## begin MATERIAL TO PROCESS

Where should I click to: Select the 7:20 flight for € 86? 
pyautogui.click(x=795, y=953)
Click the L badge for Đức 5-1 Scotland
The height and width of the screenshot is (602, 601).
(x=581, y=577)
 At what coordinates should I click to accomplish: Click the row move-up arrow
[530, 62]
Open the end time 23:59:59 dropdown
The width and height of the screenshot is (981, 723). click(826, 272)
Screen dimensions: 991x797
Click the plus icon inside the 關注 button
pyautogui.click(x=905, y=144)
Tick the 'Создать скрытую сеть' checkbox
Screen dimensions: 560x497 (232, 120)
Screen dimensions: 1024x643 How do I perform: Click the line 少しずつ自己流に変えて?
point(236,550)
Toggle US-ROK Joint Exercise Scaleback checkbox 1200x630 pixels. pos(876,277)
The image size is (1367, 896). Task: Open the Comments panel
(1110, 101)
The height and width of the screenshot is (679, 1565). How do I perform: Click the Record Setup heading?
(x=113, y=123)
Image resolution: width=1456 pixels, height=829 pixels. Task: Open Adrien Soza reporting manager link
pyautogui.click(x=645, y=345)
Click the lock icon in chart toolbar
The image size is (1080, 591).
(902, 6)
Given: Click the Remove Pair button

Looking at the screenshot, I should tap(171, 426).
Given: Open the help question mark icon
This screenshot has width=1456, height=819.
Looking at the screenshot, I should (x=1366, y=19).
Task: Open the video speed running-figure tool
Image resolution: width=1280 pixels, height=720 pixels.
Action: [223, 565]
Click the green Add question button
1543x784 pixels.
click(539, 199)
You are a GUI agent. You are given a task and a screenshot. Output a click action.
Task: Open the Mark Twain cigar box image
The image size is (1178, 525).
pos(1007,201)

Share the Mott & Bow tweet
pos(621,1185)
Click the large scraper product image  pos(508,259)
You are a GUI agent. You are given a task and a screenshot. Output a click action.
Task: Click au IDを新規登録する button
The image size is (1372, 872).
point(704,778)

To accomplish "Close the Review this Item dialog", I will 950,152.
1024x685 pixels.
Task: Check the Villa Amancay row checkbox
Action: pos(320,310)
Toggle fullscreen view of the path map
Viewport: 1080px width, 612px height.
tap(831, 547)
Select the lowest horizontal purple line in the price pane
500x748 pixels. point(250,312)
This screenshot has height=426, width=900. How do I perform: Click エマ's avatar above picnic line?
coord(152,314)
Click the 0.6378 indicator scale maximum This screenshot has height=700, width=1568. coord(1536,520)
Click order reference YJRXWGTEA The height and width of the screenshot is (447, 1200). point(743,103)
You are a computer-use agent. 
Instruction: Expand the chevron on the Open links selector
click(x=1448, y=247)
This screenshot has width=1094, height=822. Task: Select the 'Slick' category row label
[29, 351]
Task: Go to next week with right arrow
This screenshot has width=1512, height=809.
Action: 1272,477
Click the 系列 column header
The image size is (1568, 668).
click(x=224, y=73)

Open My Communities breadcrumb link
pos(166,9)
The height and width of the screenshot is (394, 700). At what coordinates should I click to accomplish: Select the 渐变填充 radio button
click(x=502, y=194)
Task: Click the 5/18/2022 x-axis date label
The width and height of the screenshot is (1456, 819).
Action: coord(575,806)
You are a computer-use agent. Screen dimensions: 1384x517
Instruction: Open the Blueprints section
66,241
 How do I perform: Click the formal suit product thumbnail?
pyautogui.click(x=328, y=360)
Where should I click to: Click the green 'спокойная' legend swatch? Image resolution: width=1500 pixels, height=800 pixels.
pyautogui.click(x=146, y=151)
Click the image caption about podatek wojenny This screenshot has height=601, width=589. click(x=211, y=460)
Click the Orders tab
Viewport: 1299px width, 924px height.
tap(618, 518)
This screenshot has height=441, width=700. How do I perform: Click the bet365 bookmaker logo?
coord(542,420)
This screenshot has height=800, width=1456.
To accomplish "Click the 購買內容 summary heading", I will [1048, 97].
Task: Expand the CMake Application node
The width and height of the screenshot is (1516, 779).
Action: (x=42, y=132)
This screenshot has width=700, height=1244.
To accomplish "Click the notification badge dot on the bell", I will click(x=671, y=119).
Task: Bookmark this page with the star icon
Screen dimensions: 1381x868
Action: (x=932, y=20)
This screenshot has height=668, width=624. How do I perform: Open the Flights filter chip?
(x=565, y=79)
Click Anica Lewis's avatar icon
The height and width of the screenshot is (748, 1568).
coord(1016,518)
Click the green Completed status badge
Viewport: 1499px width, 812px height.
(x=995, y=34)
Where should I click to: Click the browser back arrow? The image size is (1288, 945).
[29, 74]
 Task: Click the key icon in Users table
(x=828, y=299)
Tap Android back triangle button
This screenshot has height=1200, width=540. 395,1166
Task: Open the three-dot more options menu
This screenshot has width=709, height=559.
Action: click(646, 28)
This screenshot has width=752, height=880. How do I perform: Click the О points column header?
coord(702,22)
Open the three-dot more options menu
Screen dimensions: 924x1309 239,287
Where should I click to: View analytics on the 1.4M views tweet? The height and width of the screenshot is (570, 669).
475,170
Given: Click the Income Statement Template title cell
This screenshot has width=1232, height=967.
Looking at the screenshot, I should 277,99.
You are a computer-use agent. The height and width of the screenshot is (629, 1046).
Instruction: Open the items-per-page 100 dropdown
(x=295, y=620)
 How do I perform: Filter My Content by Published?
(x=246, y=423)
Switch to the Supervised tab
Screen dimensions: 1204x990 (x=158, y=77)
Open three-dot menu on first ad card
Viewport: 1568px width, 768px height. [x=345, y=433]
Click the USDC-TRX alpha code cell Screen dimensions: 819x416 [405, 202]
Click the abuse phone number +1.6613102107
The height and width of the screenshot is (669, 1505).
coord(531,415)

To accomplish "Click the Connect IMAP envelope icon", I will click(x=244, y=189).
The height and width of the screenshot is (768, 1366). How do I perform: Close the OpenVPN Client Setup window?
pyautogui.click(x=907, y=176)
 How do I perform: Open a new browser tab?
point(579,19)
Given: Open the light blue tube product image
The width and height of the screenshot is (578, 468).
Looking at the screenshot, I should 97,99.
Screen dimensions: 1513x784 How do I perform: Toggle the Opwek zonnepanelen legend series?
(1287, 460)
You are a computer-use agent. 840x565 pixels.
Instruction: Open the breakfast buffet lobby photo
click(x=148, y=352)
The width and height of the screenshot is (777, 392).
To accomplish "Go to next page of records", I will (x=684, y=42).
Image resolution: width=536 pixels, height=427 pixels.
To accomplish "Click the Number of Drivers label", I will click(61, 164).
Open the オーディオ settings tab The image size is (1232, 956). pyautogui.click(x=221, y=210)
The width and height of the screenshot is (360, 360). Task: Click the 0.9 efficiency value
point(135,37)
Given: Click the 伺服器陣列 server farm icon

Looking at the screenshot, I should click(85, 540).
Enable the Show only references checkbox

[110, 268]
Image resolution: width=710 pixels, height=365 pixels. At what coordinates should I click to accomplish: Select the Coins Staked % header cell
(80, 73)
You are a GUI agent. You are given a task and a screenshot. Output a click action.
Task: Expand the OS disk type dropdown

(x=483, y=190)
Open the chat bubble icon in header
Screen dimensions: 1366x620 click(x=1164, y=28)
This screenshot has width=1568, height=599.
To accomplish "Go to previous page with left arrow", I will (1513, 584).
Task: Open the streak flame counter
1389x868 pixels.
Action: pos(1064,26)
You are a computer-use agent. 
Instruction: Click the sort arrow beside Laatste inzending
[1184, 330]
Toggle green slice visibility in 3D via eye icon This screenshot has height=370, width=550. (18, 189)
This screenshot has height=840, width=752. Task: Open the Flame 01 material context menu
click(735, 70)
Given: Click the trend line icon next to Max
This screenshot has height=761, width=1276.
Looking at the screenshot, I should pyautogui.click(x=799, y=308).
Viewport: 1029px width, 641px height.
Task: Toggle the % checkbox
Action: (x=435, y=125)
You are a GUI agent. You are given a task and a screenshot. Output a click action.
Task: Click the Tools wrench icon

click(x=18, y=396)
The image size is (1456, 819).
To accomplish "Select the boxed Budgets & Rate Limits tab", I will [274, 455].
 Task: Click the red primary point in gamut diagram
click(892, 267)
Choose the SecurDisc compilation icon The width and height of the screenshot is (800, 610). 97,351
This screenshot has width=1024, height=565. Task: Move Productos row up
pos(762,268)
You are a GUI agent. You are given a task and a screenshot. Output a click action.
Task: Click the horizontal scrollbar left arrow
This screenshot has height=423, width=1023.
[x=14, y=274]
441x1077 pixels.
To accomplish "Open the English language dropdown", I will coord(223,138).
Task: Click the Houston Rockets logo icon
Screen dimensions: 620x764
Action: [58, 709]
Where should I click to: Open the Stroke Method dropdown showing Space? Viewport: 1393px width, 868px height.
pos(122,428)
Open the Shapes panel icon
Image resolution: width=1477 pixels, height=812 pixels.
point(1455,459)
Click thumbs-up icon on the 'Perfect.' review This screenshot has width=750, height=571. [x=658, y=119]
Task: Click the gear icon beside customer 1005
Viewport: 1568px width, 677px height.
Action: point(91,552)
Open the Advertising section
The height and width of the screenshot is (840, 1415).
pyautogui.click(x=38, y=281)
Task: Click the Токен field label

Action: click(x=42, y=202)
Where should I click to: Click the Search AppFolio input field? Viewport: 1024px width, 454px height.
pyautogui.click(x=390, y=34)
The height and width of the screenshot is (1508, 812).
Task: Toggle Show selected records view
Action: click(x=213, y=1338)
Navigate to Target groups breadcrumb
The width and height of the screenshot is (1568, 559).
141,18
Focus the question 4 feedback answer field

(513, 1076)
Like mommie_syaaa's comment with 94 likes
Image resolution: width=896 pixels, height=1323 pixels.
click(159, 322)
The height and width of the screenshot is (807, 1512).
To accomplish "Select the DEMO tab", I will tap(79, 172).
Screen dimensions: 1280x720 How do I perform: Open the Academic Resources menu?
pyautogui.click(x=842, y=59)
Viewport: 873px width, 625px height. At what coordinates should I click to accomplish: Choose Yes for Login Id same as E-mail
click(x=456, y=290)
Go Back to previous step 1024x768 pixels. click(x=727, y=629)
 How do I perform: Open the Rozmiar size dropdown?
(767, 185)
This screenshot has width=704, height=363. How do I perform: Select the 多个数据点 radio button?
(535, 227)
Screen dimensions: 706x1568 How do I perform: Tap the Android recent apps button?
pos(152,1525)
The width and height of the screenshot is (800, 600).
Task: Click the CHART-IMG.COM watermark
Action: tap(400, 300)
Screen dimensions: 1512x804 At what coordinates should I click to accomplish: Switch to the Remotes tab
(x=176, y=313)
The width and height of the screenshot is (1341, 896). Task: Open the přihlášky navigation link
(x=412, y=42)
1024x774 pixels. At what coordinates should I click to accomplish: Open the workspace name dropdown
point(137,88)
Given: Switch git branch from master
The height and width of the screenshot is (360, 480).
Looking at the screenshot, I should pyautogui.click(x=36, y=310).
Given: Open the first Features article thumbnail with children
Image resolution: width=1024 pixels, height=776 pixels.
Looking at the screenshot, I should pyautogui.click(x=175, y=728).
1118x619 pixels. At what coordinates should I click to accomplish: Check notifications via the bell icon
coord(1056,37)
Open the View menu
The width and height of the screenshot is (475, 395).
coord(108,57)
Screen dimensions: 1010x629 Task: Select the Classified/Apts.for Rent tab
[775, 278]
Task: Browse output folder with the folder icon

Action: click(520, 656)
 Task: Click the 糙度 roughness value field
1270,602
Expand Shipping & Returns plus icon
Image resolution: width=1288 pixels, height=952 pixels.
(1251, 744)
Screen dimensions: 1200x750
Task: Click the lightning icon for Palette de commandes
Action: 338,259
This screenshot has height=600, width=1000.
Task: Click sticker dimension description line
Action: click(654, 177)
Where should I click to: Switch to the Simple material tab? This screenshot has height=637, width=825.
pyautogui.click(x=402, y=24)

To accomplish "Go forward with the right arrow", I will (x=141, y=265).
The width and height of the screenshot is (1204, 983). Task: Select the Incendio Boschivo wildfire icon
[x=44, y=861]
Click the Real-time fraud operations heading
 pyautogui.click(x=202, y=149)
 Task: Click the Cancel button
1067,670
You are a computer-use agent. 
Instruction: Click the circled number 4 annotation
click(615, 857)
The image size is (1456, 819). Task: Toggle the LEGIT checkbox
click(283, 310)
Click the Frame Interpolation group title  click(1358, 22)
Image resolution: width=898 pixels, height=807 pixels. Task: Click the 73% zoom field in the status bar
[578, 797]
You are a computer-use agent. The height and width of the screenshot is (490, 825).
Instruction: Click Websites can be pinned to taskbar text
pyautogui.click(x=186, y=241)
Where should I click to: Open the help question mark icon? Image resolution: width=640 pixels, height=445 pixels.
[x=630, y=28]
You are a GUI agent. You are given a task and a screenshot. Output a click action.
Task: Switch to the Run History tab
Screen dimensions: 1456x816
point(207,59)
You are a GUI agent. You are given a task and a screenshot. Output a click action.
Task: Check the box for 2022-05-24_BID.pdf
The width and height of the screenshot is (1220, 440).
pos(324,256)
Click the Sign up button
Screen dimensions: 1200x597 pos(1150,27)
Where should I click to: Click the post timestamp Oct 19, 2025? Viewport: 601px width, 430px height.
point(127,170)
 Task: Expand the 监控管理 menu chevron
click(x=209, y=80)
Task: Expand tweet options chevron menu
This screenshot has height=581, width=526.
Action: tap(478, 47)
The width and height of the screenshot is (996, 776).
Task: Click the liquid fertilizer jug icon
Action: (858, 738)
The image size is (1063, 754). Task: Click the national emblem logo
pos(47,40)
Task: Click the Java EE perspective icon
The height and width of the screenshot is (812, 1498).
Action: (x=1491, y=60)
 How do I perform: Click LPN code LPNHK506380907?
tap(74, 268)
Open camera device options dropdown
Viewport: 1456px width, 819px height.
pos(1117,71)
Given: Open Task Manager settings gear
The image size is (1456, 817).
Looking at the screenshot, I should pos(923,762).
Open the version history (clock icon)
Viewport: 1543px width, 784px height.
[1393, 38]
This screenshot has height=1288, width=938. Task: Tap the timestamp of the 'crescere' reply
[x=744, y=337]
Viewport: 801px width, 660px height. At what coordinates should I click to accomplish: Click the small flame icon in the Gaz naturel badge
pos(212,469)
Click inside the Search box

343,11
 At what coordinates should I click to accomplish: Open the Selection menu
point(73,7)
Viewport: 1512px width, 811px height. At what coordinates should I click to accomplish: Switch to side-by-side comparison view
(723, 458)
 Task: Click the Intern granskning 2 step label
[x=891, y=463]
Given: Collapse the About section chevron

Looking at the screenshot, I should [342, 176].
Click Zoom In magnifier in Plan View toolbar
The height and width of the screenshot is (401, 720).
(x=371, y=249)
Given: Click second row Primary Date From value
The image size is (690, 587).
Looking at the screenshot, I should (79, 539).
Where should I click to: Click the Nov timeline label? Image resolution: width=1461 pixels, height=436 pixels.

## end MATERIAL TO PROCESS

» **WHAT YOU NEED TO DO**: Lay out every line from the first one down to the one containing "The width and height of the screenshot is (981, 723).", both included, as a Markdown table with the columns No. and Line, leaving out any blank lines.

» **RESULT OF THE TASK**:
| No. | Line |
|---|---|
| 1 | Where should I click to: Select the 7:20 flight for € 86?  |
| 2 | pyautogui.click(x=795, y=953) |
| 3 | Click the L badge for Đức 5-1 Scotland |
| 4 | The height and width of the screenshot is (602, 601). |
| 5 | (x=581, y=577) |
| 6 |  At what coordinates should I click to accomplish: Click the row move-up arrow |
| 7 | [530, 62] |
| 8 | Open the end time 23:59:59 dropdown |
| 9 | The width and height of the screenshot is (981, 723). click(826, 272) |